La farce que nous publions ici se trouve dans un unique exemplaire conservé à la Bibliothèque de Dresde. Il appartenait, au dix-huitième siècle, à un riche bibliophile, l'auditeur des Comptes Barré. Le duc de Lavallière l'a connu et décrit dans sa Bibliothèque du Théâtre français, ainsi que la Moralité de Mundus Caro, Démonia, jointe à la farce. A la mort de Barré, en 1743, le catalogue de la bibliothèque de cet amateur fut dressé par G. Martin, et la plaquette rarissime contenant la farce fut inscrite sous le numéro 3808. C'est alors que la Bibliothèque de Dresde en fit l'acquisition.
Mais avant de passer en Allemagne, la farce avait été transcrite en 1613, et publiée à Rouen par Nicolas Roussel dans son Recueil de plusieurs farces tant anciennes que modernes. Les frères Parfaict, dans leur Histoire du Théâtre français (tome II. pages 130-147), avaient eux aussi publié le texte, d'après l'exemplaire appartenant à Barré, avant 1743. Enfin, dans le recueil de Caron, qui reproduit celui de Roussel, on retrouve la farce qui nous occupe. Mais nous devons nous expliquer sur te titre que nous lui avons donné, car elle est intitulée dans ces recueils : Farce des deux savetiers.
Si l’on songe que beaucoup de farces n'ont pas à proprement parler de titre, comme les personnages n'ont pas de nom ; Farce d'une femme qui... Farce d'un pardonneur, d'un Triacteur, etc…, Farce à trois personnages c'est à savoir..., Farce à quatre personnages, etc…, on comprendra qu'il n'y a pas lieu de se gêner pour modifier ou rectifier les titres que l’on a pu donner à certaines. C'est le cas pour la farce intitulée à tort Farce des deux savetiers. Il suffit de la lire pour comprendre qu'un seul des deux personnages est savetier, puisque lorsque le riche s'étonne d'entendre son voisin chanter si joyeusement, l'autre, c'est-à-dire celui qui est occupé à son travail, lui demande s'il a besoin de lui. La vérité, c'est que les personnages sont appelés simplement le riche et le pauvre, et l'on apprend que le pauvre est savetier, parce qu'il le dit dans le texte original :
Ah ! par saint Jean, je ferai rage
Et ne serai plus savetier.
Mais rien dans le langage du riche ne permet de lui attribuer le métier de gagne-petit.

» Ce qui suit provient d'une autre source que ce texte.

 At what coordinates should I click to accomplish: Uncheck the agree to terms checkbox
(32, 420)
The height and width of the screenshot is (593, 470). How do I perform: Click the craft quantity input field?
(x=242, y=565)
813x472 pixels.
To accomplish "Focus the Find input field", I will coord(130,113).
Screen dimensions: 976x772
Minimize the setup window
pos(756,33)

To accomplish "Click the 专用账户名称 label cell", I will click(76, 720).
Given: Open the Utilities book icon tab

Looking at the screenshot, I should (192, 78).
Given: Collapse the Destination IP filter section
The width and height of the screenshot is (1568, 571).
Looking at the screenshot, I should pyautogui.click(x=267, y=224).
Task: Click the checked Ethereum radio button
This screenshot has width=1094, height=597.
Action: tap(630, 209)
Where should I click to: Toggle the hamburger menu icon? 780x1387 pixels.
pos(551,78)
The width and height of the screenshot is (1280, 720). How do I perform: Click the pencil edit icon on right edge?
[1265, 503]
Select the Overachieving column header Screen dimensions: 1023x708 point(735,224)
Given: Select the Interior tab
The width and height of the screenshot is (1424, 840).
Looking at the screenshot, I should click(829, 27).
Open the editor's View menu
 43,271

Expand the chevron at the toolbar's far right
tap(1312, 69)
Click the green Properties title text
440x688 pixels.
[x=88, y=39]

Faire de ce riche un financier, pour le rapprocher du personnage de La Fontaine, on nous le pardonnera, car notre riche est en effet bien digne d’être l'ancêtre du financier de la fable. Il est jaloux de la gaieté du pauvre, il fait naître chez lui le désir de s'enrichir, il lui jette une bourse pleine d'argent... Et st la fable ensuite tourne autrement que la farce, c'est que La Fontaine a dû connaître, outre la farce, le conte de Bonaventure Despériers, le Savetier Blondean, où nous voyons le pauvre devenu inquiet après avoir trouvé un pot de quinquaille, mais dans le conte, il n'est pas question d'un riche jaloux des chansons du savetier.
Rien ne nous empêche donc de supposer que le fabuliste a trouvé cette idée dans la farce publiée en 1612 par Nicolas Roussel.
La pièce a été traduite par nous en vers modernes. Nous avons respecté l'allure et l'esprit de l'original, mais « notre imitation n'est pas un esclavage ».